Mandamus shall lie to remedy any failure to issue a prompt ruling on such
a motion.
(2) AUTOMATIC STAY.-Any motion to modify or terminate prospective relief
made under subsection (b) shall operate as a stay during the period-
(A)(i) beginning on the 30th day after such motion is filed, in the case
of a motion made under paragraph (1) or (2) of subsection (b); or
(ii) beginning on the 180th day after such motion is filed, in the case
of a motion made under any other law; and
(B) ending on the date the court enters a final order ruling on the motion.
(3) POSTPONEMENT OF AUTOMATIC STAY.-The court may postpone the effective
date of an automatic stay specified in subsection (e)(2)(A) for not more
than 60 days for good cause. No postponement shall be permissible because
of general congestion of the court's calendar.
(4) ORDER BLOCKING THE AUTOMATIC STAY.-Any order staying, suspending, delaying,
or barring the operation of the automatic stay described in paragraph (2)
(other than an order to postpone the effective date of the automatic stay
under paragraph (3)) shall be treated as an order refusing to dissolve or
modify an injunction and shall be appealable pursuant to section 1292(a)(1)
of title 28, United States Code, regardless of how the order is styled or
whether the order is termed a preliminary or a final ruling.
* * * * *
(g) DEFINITIONS.-As used in this section-
(1) the term "consent decree" means any relief entered by the
court that is based in whole or in part upon the consent or acquiescence
of the parties but does not include private settlements;
(2) the term "civil action with respect to prison conditions"

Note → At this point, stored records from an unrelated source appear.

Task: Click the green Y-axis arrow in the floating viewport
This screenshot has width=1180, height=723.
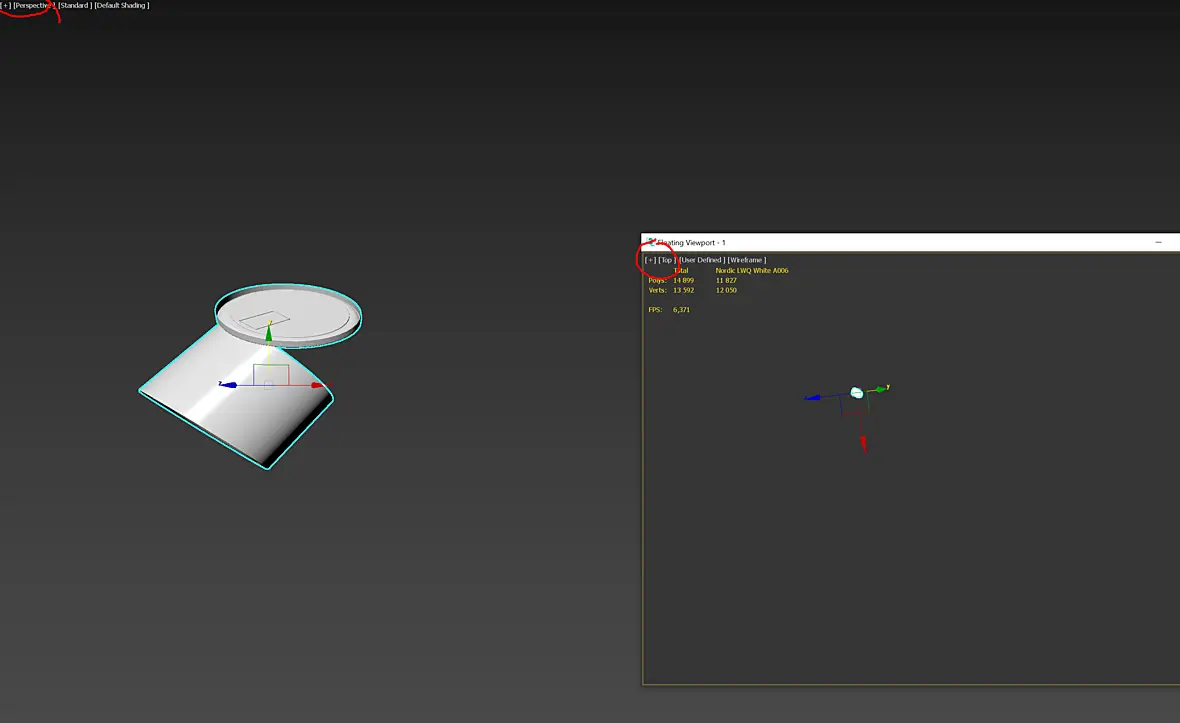Action: pyautogui.click(x=880, y=389)
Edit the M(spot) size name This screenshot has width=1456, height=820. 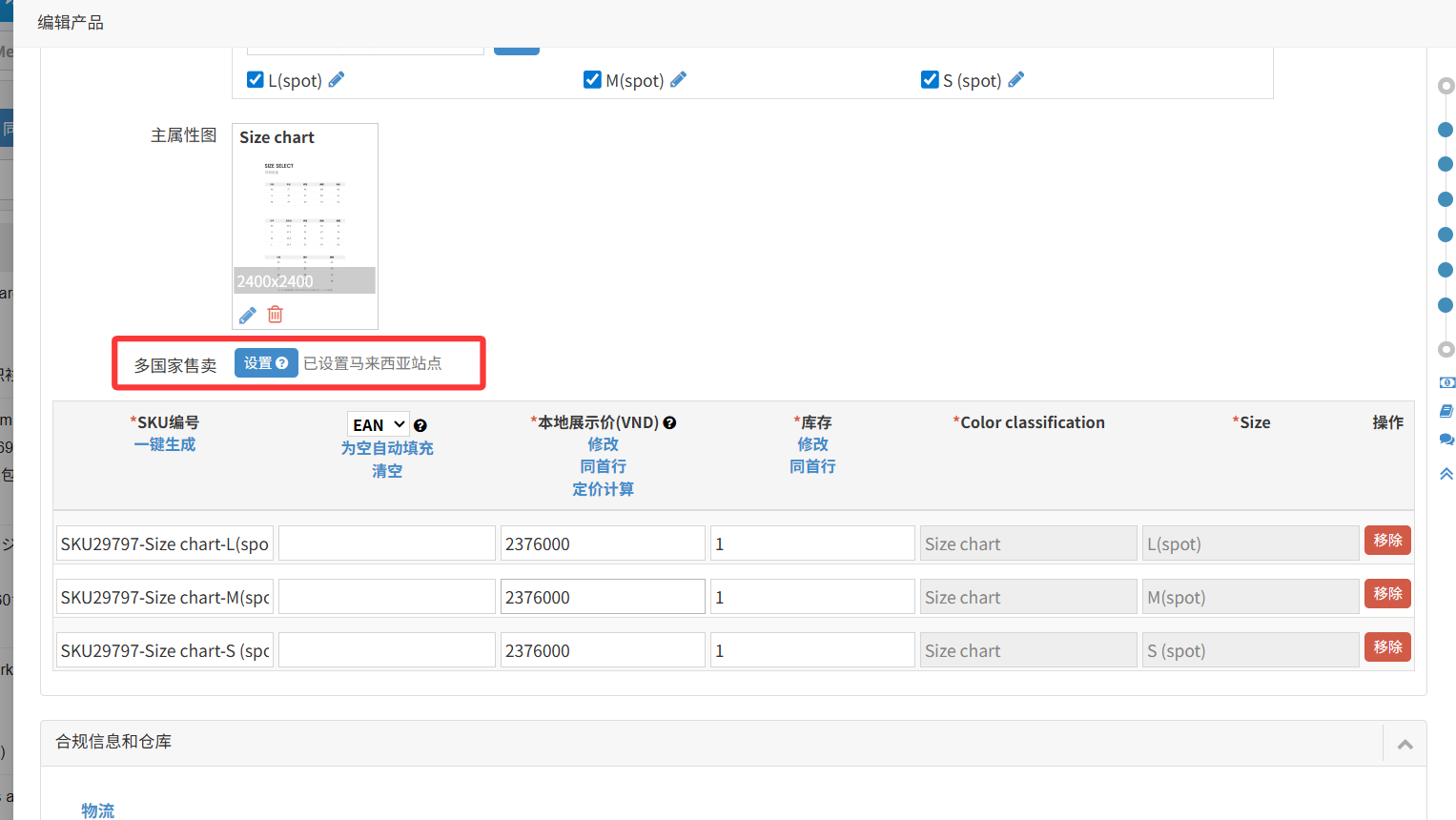pos(678,80)
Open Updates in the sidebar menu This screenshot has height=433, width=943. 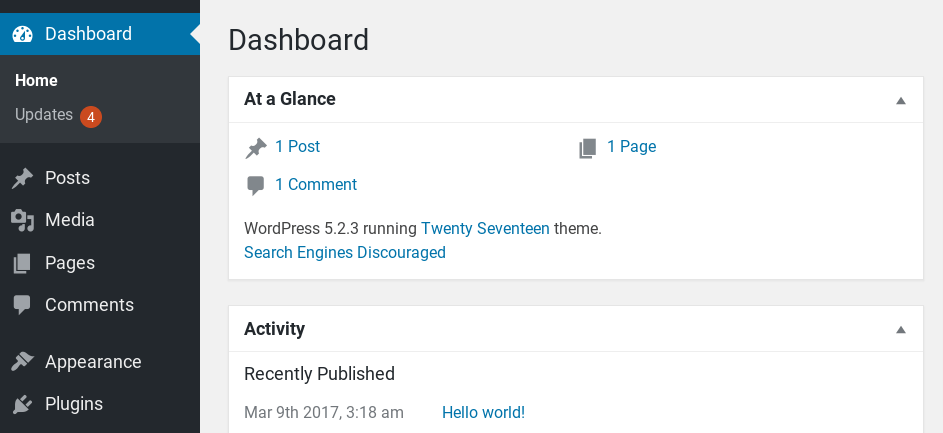tap(44, 115)
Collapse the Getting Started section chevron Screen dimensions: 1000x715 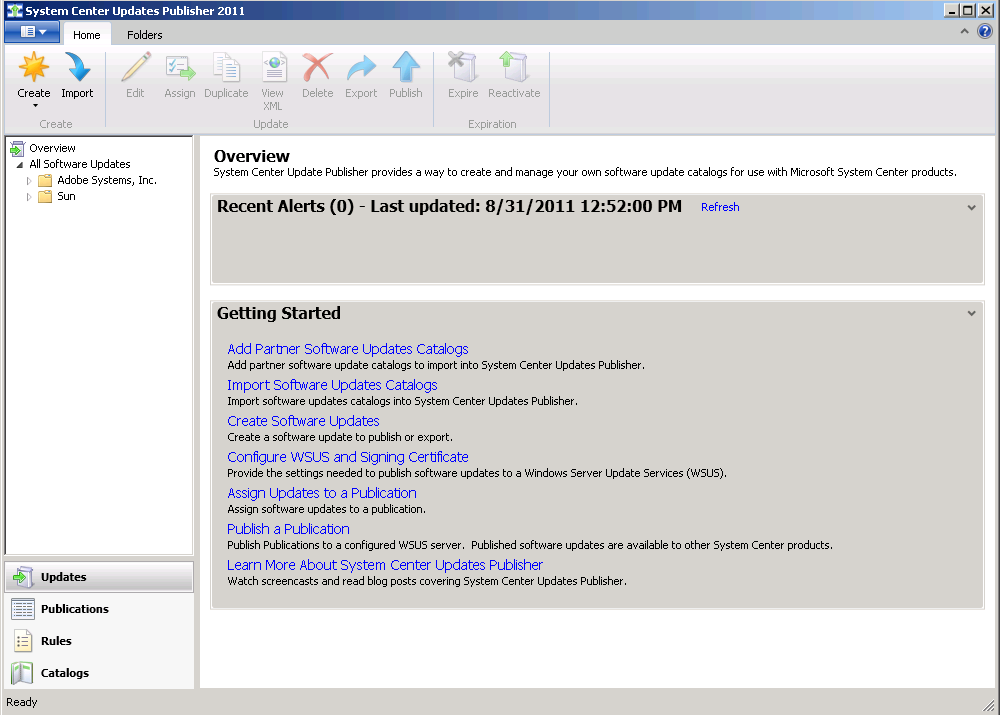970,313
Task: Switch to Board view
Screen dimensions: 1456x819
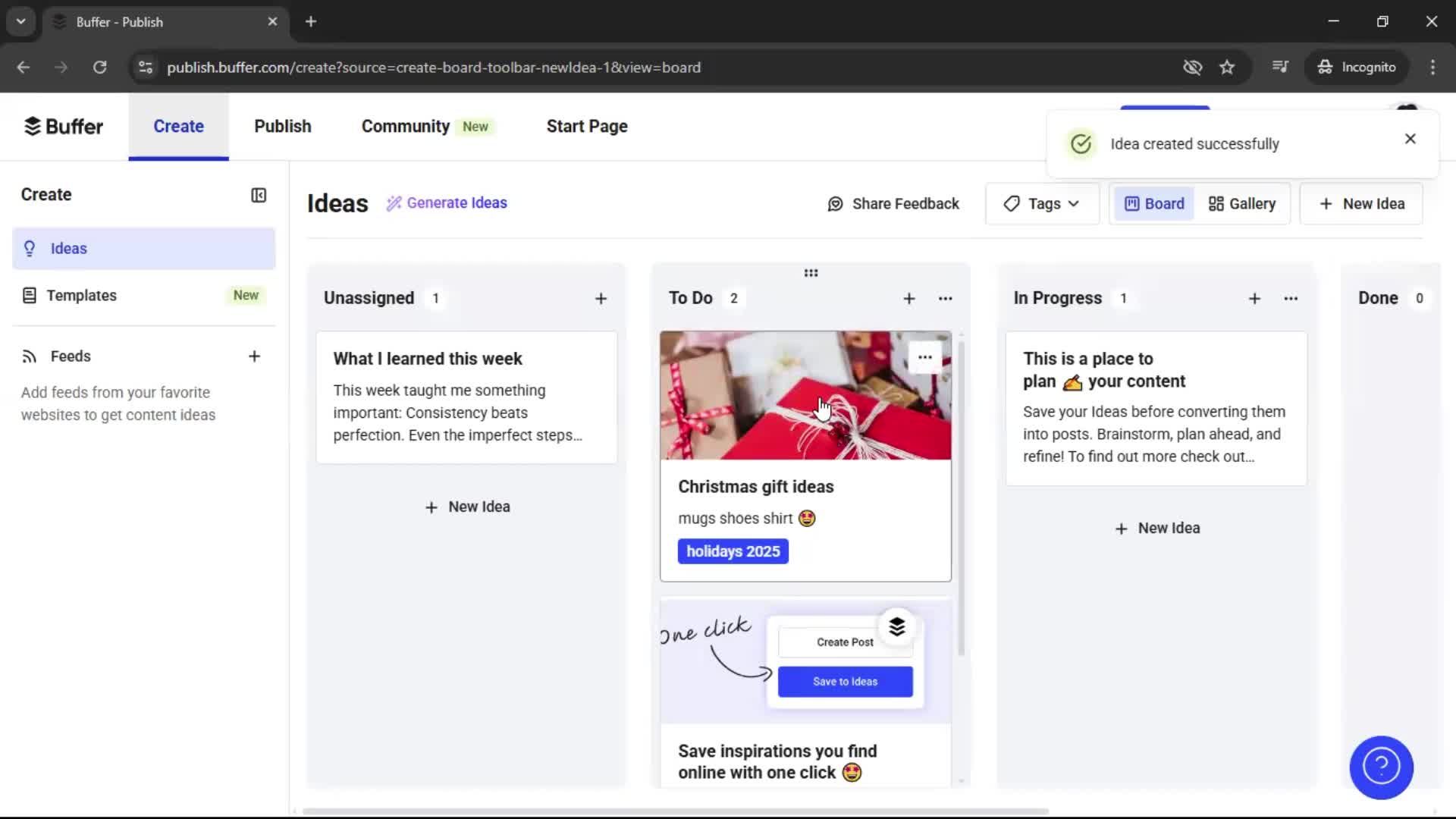Action: pos(1153,203)
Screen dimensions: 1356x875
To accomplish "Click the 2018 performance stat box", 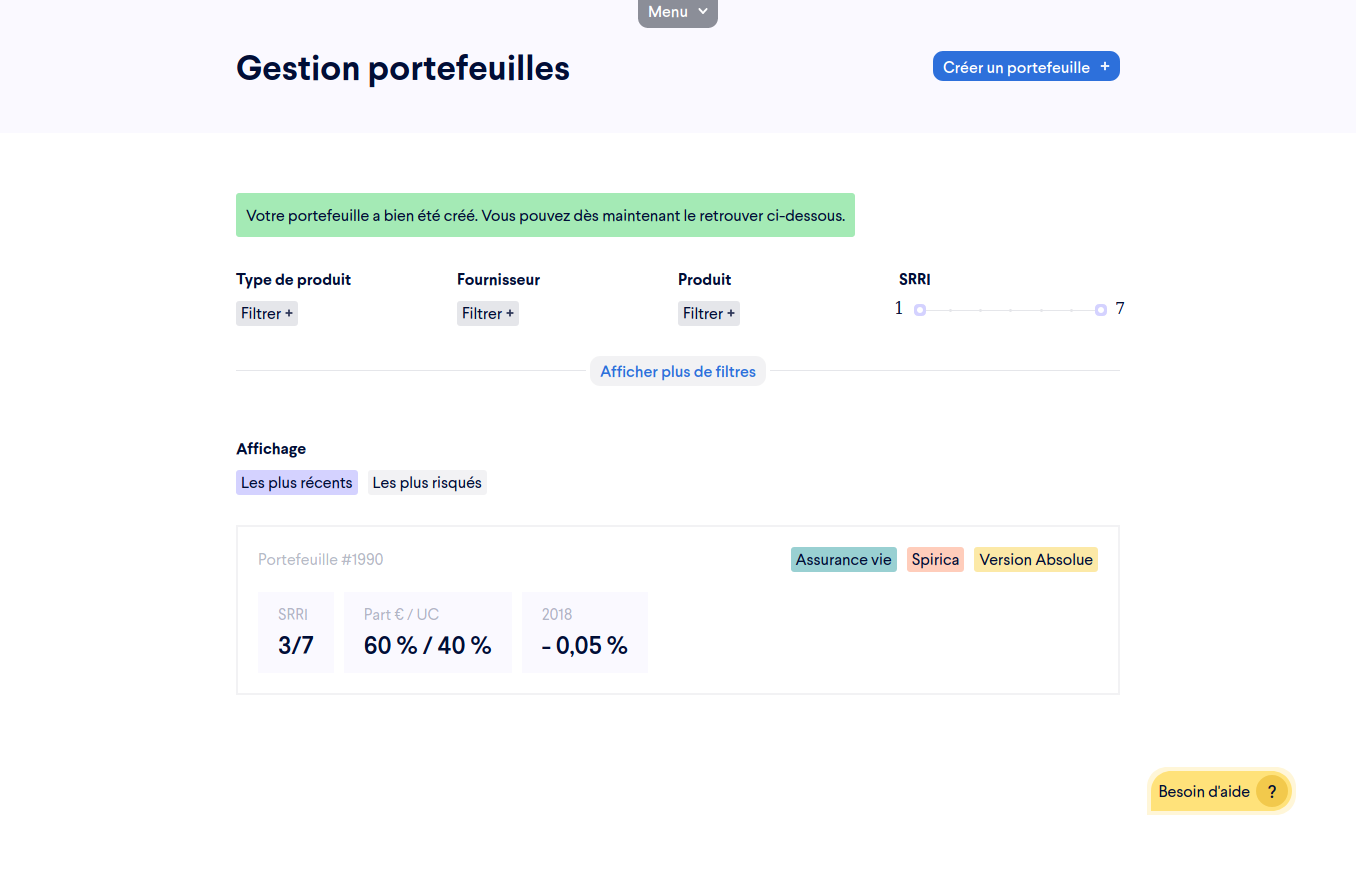I will (584, 632).
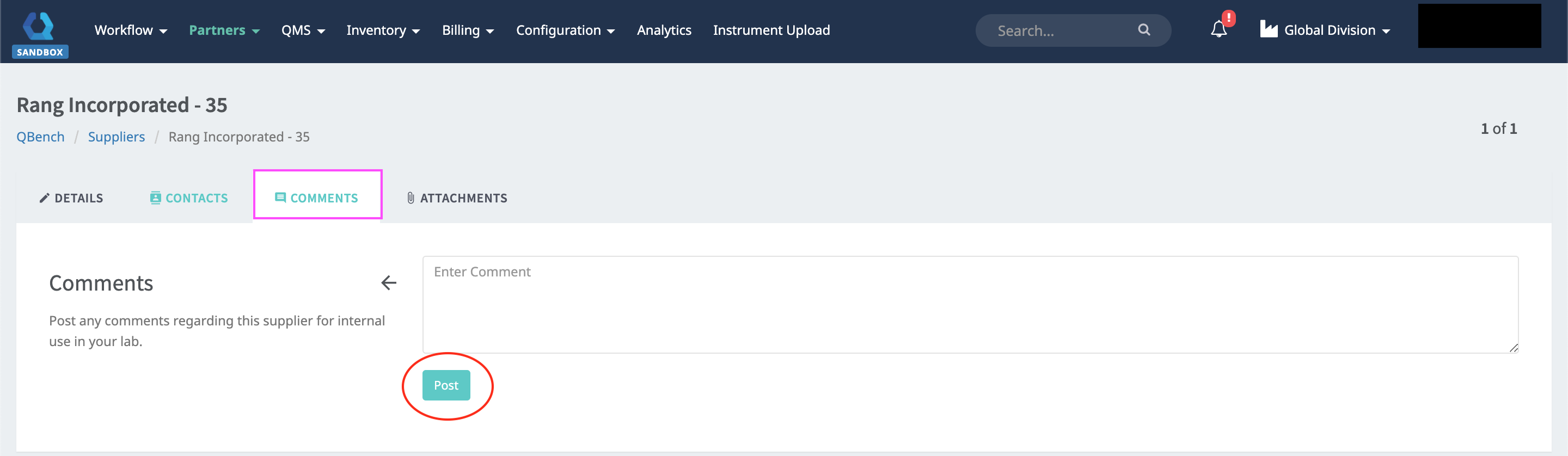Image resolution: width=1568 pixels, height=456 pixels.
Task: Open the notifications bell icon
Action: pos(1218,30)
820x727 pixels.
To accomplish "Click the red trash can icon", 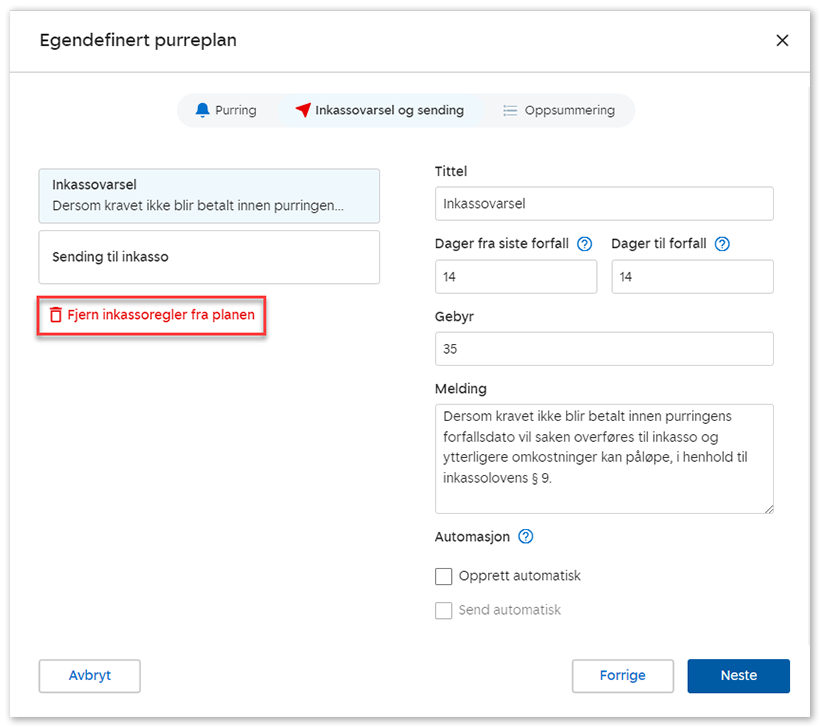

means any civil proceeding arising under Federal law with respect to the
conditions of confinement or the effects of actions by government officials
on the lives of persons confined in prison, but does not include habeas
corpus proceedings challenging the fact or duration of confinement in prison;
(3) the term "prisoner" means any person subject to incarceration,
detention, or admission to any facility who is accused of, convicted of,
sentenced for, or adjudicated delinquent for, violations of criminal law
or the terms and conditions of parole, probation, pretrial release, or diversionary
program;
* * * * *
(5) the term "prison" means any Federal, State, or local facility
that incarcerates or detains juveniles or adults accused of, convicted of,
sentenced for, or adjudicated delinquent for, violations of criminal law;
(6) the term "private settlement agreement" means an agreement
entered into among the parties that is not subject to judicial enforcement
other than the reinstatement of the civil proceeding that the agreement
settled;
(7) the term "prospective relief" means all relief other than
compensatory monetary damages;
* * * * *
(9) the term "relief" means all relief in any form that may be
granted or approved by the court, and includes consent decrees but does
not include private settlement agreements.